Fossils are typically found in sedimentary rock, almost all of which were originally deposited as sediments by moving water. Subsequent processes hardened them into sedimentary rock, as overlying pressure squeezed the water out and the grains were cemented together. Often plants and animals were trapped, being buried in the sediments. As the sediments hardened into sedimentary rock, the dead things hardened into fossils.
The vast majority of visible fossils are marine invertebrates, animals that live in the sea and have no backbone, mostly animals with a hard outer shell. This would include clams, coral, brachiopods, ammonites, and other animals familiar to us, as well as extinct animals like trilobites and crinoids. In some locations the deposits are dominated by fish fossils and more rarely insects.
Interestingly enough, while sedimentary rocks are found in most places, fossils are not so easy to find. Lots of sedimentary rocks contain no recognizable fossils at all, other than microscopic remains such as plankton, pollen, or spores. For instance, Grand Canyon, with thick sequences of sedimentary rock, contains surprisingly few fossils. This explains the excitement over the discovery of billions of two-foot long nautiloids in the Redwall Limestone by ICR's Steve Austin. "Fossils are where you find them" paleontologists say, and these fossils were found as creationists did their research from a creationist/flood perspective. They found what evolutionist/uniformitarian seekers missed.
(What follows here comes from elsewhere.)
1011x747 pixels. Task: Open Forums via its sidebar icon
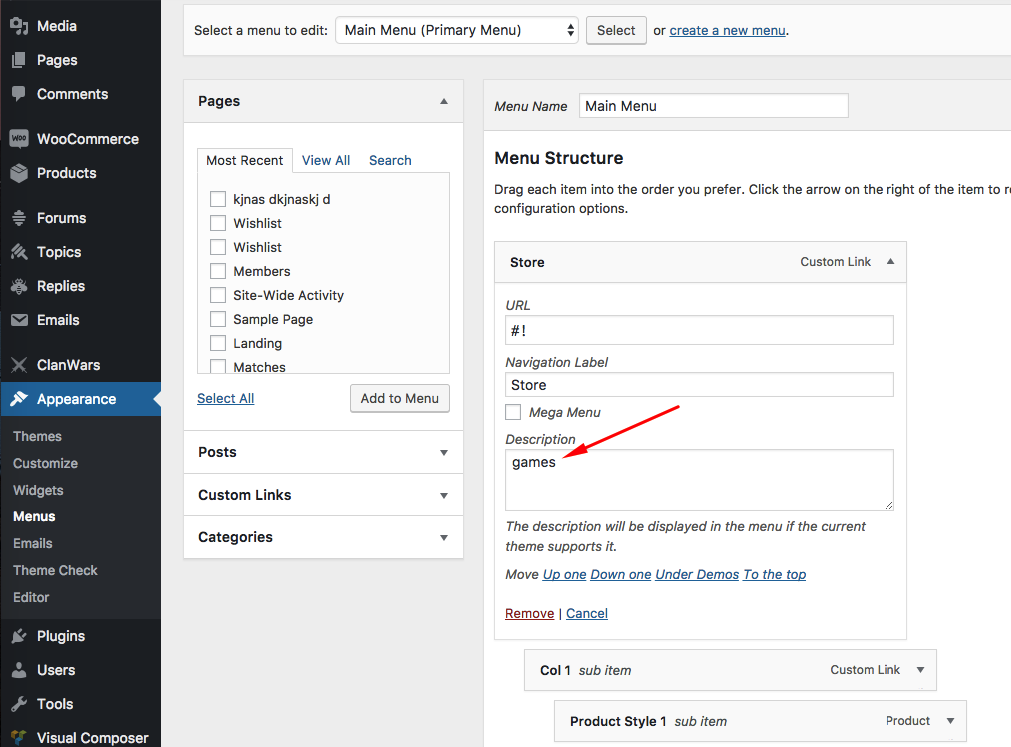(x=19, y=218)
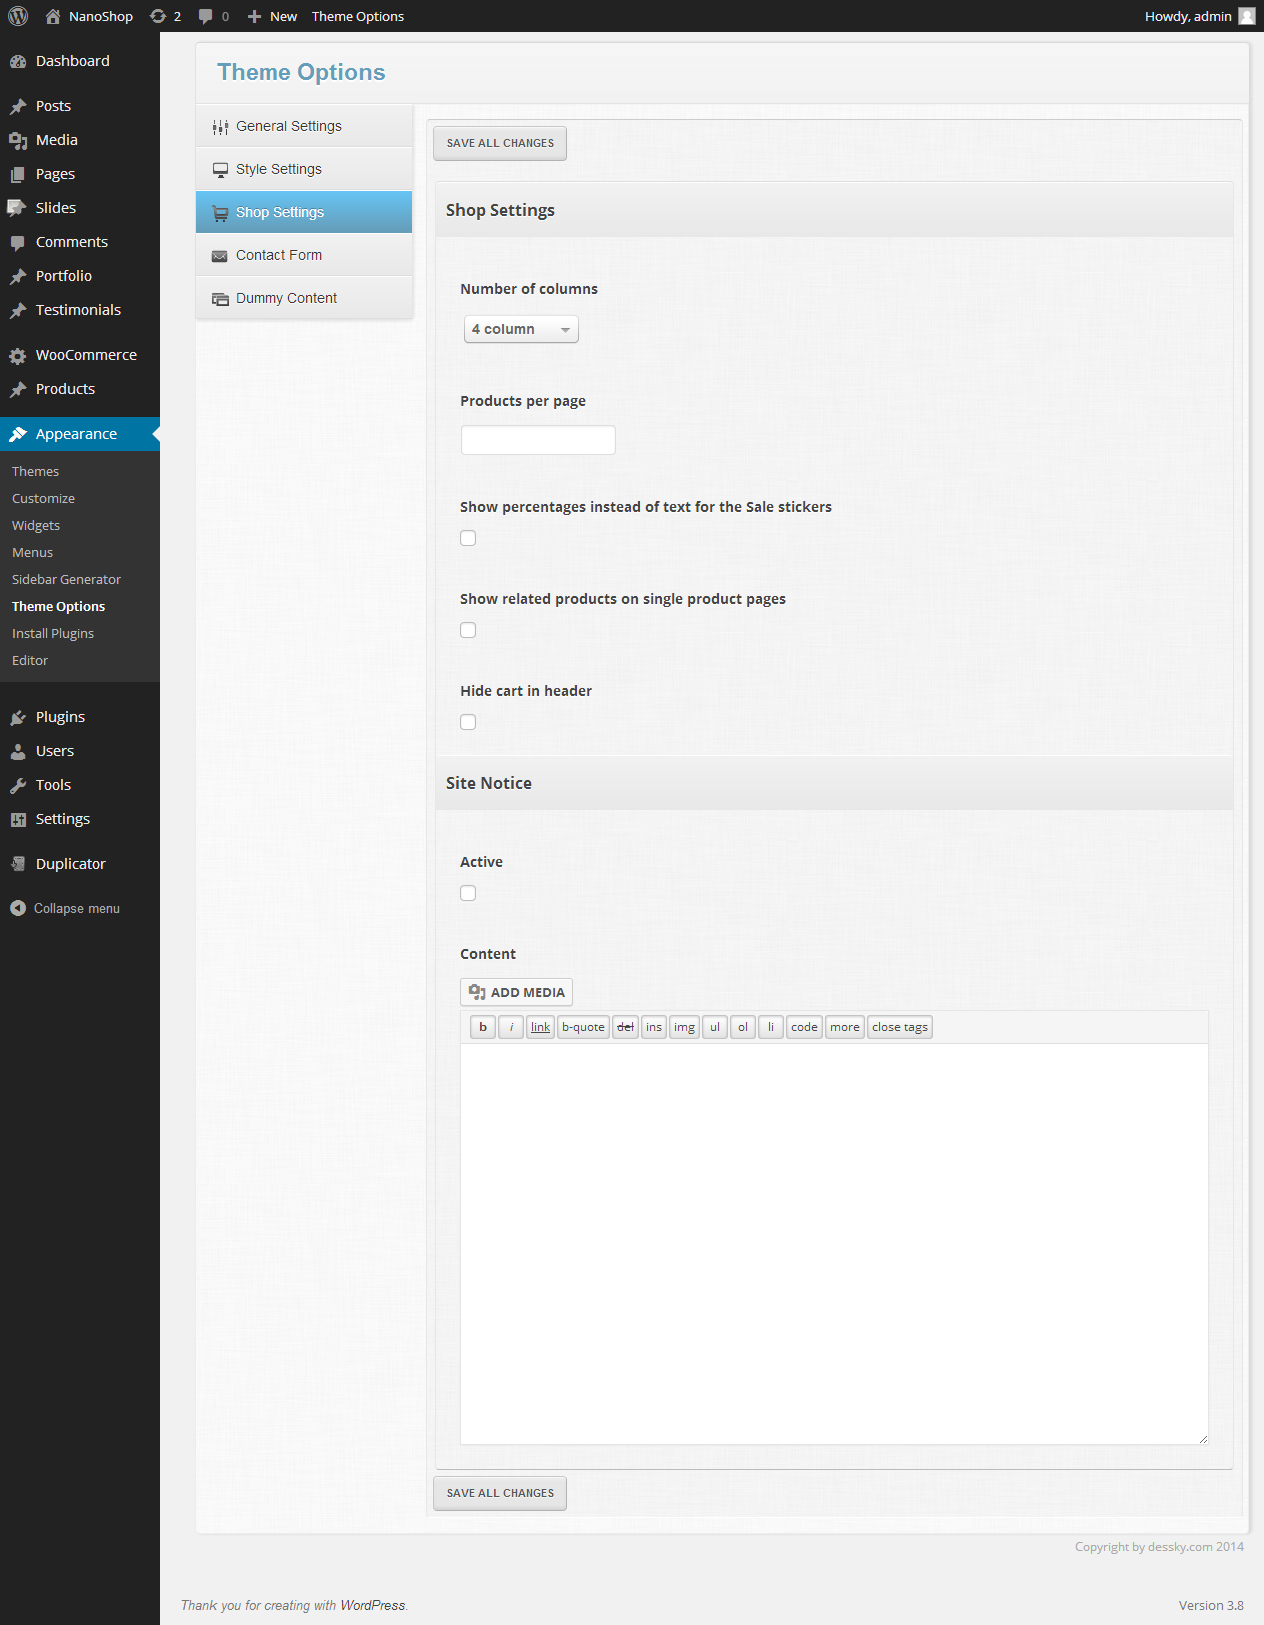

The sedimentary rocks in which the fossils are found usually give evidence of rapid catastrophic deposition. The Grand Canyon nautiloids were trapped and buried by an extensive underwater gravity flow of mud covering what is now portions of several states, at least. Other Grand Canyon layers like the Bright Angel Shale and the Kaibab Limestone are equally widespread and are also thought to have resulted from catastrophic processes. They contain little more than fragments of fossils in a jumble of transported pieces.
One more thing. These catastrophically deposited marine fossils, entombed as they are in regionally extensive sedimentary rock, are all found on the continents! There are hardly any marine fossils found in the deep ocean basins.
The standard evolutionary view is that from time to time over the eons, a calm and placid sea covered what is now the continents. Over the millions of years of living and dying and coming and going the fossils were preserved as sediments slowly collected on the ocean bottom. But is there a better understanding? Let's summarize.
Marine fossils are found in rock layers which give testimony to dynamic water processes having deposited them. The layers themselves cover vast areas, sometimes on a continental or hemispherical scale. And they are prominently on today's continents.
Rather than demanding the conclusion of long ages of uniformity and evolution, the fossils speak of a time when the oceans fully destroyed the continents, employing catastrophic hydraulic and tectonic forces—a flood on a scale not witnessed today. Just such a flood was witnessed in yesteryear, however, and recorded for our edification in Genesis. It was the great Flood of Noah's day.